The net result: The bacteria get a comfy mealybug home, and the bugs get the nutrition they need to live.
University of Montana microbiologist John McCutcheon describes such mutually beneficial relationships used to solve life's little problems as "almost hilariously complicated. But animal-bacterial relationships are extremely common in nature, and it's my goal in life to help people understand that it's normal."
McCutcheon and his research partners recently delved deeper into the genes involved in the "tripartite nested mealybug symbiosis," published in Cell. The researchers discovered the already complex three-way symbiosis actually depends on genes from six different organisms – three more than the number of species that currently exist in the symbiosis.
Tremblaya princeps is the larger of the two bacteria species living within special organs inside mealybugs. Tremblaya houses the smaller bacterial species, Moranella endobia, within its cytoplasm. But what makes Tremblaya truly odd is the size of its genome, or genetic code. With only 120 genes, its genome is the smallest known and smaller than many scientists consider necessary for life. By comparison, common E. coli bacteria have about 4,200 genes and humans have about 21,000.
"We wanted to discover how this genome got so small," McCutcheon said. "We suspected Tremblaya's genome may have gotten smaller by transferring genes to the host animal, which is called horizontal transfer."
The researchers looked for genes in the mealybug genome that resemble bacteria genes. However, after extensive analysis they only found one weak possibility for horizontal transfer from Tremblaya.

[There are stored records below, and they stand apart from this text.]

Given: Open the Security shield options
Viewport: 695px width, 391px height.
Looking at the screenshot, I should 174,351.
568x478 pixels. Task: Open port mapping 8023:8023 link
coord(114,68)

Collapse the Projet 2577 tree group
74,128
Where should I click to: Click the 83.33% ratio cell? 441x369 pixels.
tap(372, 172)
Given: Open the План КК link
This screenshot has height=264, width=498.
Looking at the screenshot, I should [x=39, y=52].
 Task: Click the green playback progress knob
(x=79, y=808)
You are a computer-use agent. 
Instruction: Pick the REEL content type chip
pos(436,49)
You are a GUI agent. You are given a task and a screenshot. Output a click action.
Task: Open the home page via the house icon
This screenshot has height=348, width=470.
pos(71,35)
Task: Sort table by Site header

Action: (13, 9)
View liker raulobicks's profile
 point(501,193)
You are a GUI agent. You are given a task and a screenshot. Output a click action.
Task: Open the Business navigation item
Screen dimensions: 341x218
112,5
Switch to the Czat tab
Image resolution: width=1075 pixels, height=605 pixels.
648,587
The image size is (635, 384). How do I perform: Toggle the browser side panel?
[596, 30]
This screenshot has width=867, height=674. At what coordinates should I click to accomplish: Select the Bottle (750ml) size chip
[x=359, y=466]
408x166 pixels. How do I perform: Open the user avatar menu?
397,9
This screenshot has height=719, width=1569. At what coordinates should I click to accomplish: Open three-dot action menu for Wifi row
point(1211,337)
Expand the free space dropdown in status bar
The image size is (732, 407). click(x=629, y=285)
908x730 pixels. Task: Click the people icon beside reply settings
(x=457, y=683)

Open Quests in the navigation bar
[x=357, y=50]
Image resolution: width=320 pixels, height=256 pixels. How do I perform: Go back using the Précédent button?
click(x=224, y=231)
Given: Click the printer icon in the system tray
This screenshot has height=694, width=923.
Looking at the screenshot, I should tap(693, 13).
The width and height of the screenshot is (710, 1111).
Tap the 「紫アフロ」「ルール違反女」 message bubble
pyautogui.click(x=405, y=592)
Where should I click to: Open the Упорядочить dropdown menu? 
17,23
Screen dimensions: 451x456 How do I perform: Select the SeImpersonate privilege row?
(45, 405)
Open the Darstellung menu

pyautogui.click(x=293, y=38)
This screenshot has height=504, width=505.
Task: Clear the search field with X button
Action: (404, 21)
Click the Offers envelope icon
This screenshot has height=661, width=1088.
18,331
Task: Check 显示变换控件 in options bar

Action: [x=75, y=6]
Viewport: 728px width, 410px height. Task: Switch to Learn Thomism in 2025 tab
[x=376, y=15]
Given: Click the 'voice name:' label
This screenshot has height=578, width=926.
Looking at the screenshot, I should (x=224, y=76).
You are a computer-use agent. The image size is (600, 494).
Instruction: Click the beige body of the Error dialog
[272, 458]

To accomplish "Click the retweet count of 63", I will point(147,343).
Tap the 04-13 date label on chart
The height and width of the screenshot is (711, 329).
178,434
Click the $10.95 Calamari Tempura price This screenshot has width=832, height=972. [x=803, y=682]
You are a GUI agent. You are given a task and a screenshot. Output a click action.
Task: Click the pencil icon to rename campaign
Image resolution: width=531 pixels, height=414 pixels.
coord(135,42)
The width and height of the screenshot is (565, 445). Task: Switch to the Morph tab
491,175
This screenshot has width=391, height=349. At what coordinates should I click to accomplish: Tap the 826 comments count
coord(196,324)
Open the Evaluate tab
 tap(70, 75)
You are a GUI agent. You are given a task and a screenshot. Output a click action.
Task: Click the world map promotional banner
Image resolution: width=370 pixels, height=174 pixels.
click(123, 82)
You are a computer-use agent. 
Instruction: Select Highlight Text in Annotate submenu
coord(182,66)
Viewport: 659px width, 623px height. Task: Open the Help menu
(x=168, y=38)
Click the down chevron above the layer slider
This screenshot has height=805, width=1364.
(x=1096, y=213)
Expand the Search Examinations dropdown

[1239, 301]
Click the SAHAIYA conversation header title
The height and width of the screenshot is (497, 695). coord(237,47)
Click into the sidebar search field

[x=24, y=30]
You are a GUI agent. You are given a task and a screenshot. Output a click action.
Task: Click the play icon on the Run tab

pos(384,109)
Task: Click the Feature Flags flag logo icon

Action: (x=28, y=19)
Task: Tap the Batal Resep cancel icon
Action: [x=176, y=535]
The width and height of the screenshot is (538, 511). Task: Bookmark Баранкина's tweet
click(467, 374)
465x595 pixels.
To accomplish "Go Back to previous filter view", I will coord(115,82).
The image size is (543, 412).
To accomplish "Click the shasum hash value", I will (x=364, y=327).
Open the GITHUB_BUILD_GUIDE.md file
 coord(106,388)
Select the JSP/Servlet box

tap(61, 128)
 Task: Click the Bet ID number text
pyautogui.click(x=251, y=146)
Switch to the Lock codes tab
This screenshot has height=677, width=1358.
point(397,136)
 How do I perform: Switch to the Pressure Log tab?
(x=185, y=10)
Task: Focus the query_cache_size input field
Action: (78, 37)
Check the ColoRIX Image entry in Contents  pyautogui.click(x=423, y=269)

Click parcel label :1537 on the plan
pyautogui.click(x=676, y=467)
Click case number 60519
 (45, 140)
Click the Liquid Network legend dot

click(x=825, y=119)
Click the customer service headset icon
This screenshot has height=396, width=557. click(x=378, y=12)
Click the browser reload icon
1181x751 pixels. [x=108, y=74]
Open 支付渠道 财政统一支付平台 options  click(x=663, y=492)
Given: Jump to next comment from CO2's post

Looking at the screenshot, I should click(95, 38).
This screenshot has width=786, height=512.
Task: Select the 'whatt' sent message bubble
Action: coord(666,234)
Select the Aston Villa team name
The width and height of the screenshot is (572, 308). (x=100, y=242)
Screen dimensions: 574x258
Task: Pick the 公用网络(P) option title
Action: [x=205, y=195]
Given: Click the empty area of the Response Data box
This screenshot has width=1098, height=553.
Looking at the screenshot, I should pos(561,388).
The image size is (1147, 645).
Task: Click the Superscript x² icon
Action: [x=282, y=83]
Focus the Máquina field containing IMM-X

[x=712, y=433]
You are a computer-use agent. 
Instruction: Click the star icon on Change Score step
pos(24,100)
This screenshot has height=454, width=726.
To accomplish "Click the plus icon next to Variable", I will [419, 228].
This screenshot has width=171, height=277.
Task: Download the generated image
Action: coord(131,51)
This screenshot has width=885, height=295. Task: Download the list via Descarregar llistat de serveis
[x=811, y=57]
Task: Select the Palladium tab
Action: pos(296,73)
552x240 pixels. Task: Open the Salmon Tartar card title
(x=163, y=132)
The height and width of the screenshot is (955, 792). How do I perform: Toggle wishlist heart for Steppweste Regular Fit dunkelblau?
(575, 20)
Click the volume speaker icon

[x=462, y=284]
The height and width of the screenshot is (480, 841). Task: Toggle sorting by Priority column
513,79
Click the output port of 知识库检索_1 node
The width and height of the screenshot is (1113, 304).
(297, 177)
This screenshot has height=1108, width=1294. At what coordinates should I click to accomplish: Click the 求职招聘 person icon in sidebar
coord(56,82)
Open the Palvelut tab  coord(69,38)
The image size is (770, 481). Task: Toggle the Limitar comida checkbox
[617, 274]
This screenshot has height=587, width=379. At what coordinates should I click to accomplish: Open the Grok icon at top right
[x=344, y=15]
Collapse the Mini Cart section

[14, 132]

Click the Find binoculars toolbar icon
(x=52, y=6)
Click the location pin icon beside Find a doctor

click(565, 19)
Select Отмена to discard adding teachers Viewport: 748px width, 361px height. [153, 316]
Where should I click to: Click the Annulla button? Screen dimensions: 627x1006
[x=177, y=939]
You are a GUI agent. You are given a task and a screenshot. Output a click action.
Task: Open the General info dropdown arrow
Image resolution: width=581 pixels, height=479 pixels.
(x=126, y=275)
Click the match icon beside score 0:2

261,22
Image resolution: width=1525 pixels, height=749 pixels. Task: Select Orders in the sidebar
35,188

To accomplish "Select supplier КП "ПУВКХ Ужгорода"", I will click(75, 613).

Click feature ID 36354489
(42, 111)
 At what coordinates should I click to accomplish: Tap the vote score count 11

"Our hypothesis that Tremblaya was transferring genes to the host was dead wrong," said McCutcheon. They did, however, find 22 other bacterial genes mixed in with the mealybug code – genes that seem to support activities missing in Tremblaya, Moranella and the mealybug.
How can this be?
"The genes are probably from historical bacterial infections," McCutcheon said. "These bacteria are no longer present in the mealybugs we work with, but their horizontally transferred genes are, and these genes allow the symbiosis to work."
The research team also examined a strain of Tremblaya that doesn't have Moranella living inside it. This variety employs about 50 more genes than the one containing Moranella, which strongly suggests Moranella plays a key role in allowing the insect-dwelling Tremblaya to operate with such a tiny genome.
McCutcheon said Tremblaya, with its shrinking genome, in many ways resembles organelles called mitochondria – tiny structures found within all plant and animal cells that scientists believe started out as symbiotic bacteria in the early history of life. The mealybug/bacteria relationship he studies may illustrate one pathway bacteria take in becoming essential and highly integrated components of other cells.
"So this research really touches on some fundamental questions of the origin of life," he said. "It's exciting to see if we can get some insight into the origin of organelles."
McCutcheon said this study involved an international cast of 12 collaborators. Filip Husnik, the study's lead author, is a Czech doctoral student from the University of South Bohemia who worked in McCutcheon's UM lab. Other team members were from Japan, England, California, Utah and Florida.
"Our work illustrates how an animal's interactions with bacteria can drive hidden organismal complexity," McCutcheon said. "A tree is more than a tree, and an animal is more than an animal. They are really mosaics of plants and animals and bacteria all working together."